======== Data records

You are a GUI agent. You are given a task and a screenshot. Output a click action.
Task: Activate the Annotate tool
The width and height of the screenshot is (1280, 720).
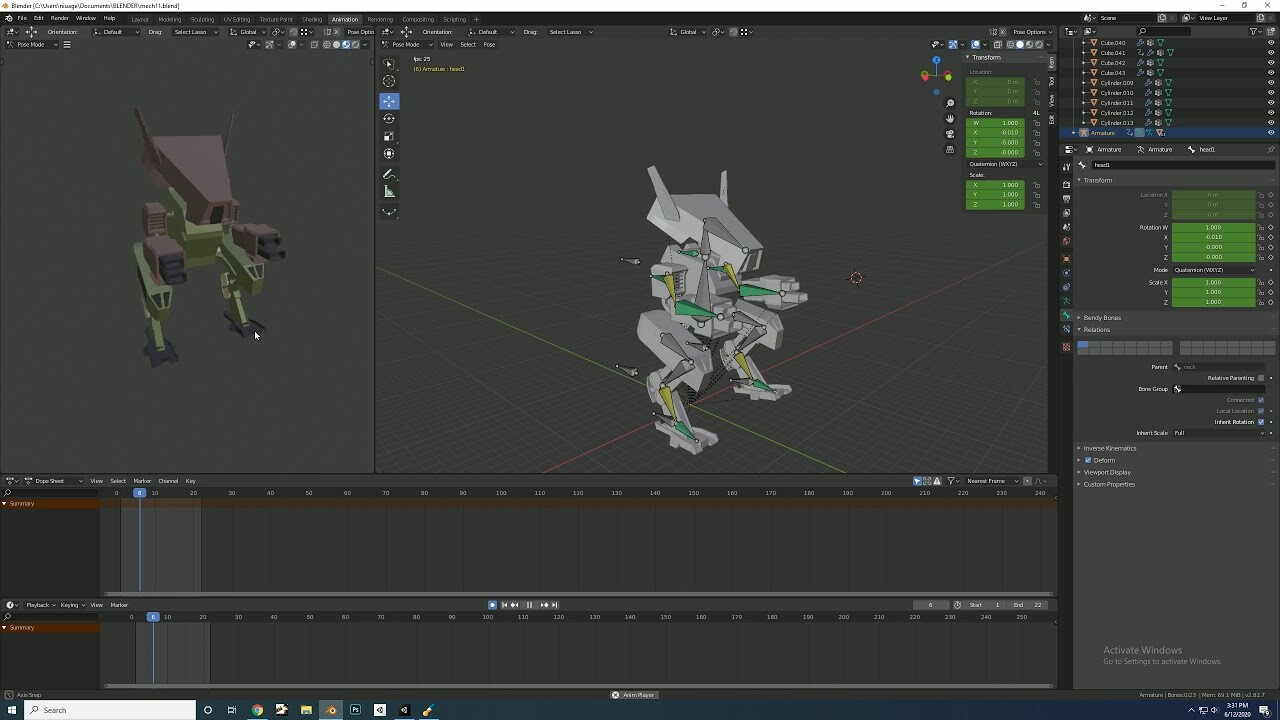[x=389, y=173]

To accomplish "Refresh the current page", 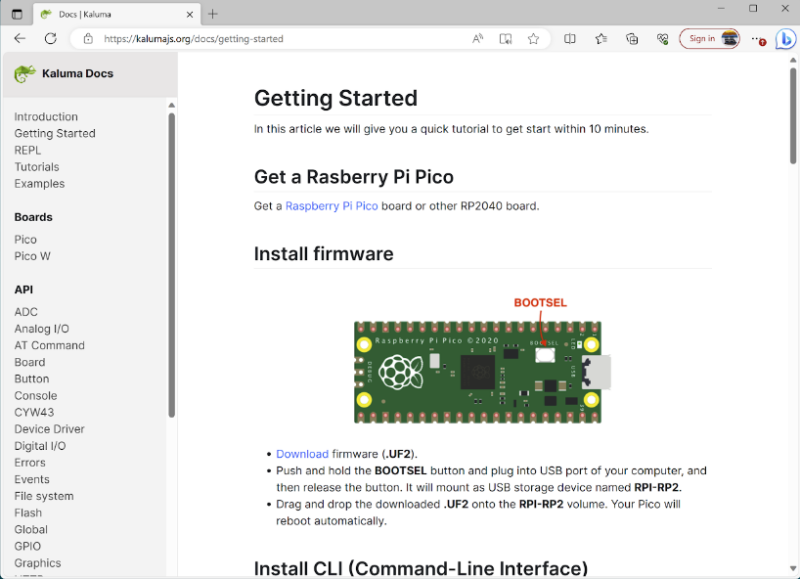I will (x=50, y=38).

================

Task goal:
Locate each line of the listing that contains the string "screenshot" and copy those lines.

Task solution:
You are a GUI agent. You are given a task and a screenshot. Output a click action.
The width and height of the screenshot is (1280, 720).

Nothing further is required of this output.